### Input data
• • • • • • •

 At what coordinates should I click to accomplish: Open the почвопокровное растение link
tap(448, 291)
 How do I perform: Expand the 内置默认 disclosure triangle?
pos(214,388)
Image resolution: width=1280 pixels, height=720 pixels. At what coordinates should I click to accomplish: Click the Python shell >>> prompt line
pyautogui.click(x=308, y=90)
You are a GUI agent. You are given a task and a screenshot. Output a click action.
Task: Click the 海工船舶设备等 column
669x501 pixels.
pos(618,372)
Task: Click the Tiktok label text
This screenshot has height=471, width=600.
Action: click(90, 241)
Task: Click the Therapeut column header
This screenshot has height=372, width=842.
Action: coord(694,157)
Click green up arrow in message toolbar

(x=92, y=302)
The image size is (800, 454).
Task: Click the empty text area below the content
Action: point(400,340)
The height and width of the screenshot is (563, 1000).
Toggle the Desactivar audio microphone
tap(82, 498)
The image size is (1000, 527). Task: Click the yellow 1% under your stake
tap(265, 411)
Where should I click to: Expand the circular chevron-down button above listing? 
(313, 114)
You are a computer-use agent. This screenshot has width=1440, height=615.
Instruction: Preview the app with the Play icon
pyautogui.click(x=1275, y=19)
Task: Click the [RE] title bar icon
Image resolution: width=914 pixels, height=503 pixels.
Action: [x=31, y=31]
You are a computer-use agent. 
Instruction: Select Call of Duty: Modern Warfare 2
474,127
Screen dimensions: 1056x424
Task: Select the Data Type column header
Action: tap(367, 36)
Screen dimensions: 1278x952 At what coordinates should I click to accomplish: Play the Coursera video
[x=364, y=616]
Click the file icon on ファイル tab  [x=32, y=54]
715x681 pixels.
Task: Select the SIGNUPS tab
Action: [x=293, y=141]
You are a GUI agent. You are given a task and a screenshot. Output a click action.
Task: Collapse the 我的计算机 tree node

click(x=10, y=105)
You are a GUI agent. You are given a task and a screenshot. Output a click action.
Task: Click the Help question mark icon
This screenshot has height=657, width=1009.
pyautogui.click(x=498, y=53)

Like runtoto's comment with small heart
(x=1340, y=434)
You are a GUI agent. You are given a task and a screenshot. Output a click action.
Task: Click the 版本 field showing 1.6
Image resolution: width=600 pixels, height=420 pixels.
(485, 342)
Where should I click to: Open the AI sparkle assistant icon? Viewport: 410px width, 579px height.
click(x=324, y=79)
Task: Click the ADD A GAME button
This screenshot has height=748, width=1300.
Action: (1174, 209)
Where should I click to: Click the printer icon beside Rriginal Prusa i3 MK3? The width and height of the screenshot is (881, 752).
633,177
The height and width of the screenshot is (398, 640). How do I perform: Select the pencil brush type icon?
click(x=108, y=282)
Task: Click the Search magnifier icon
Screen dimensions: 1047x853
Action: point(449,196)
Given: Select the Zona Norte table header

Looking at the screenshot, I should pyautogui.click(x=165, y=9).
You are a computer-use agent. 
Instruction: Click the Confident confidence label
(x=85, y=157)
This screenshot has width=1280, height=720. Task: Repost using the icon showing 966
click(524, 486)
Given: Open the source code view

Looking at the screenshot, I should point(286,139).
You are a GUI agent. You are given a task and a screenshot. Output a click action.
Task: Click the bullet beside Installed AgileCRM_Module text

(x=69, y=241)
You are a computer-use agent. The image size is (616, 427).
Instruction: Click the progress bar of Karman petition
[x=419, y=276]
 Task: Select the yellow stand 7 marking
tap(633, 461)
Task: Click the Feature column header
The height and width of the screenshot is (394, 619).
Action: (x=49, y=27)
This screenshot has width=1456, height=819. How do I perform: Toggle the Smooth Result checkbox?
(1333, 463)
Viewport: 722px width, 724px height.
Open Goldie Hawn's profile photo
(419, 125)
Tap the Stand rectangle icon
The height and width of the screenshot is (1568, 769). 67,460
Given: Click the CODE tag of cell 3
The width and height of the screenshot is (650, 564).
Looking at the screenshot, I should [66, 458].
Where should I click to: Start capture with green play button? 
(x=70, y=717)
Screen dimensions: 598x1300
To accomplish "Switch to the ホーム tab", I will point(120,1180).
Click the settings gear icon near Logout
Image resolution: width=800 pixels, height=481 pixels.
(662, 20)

• • • • • • •

### The problem
Search the entries for the string "computer" and copy each line where it occurs.

### Answer box
You are a computer-use agent. This screenshot has width=1440, height=615.
You are a computer-use agent. 
You are a computer-use agent. 
You are a computer-use agent. The image size is (616, 427).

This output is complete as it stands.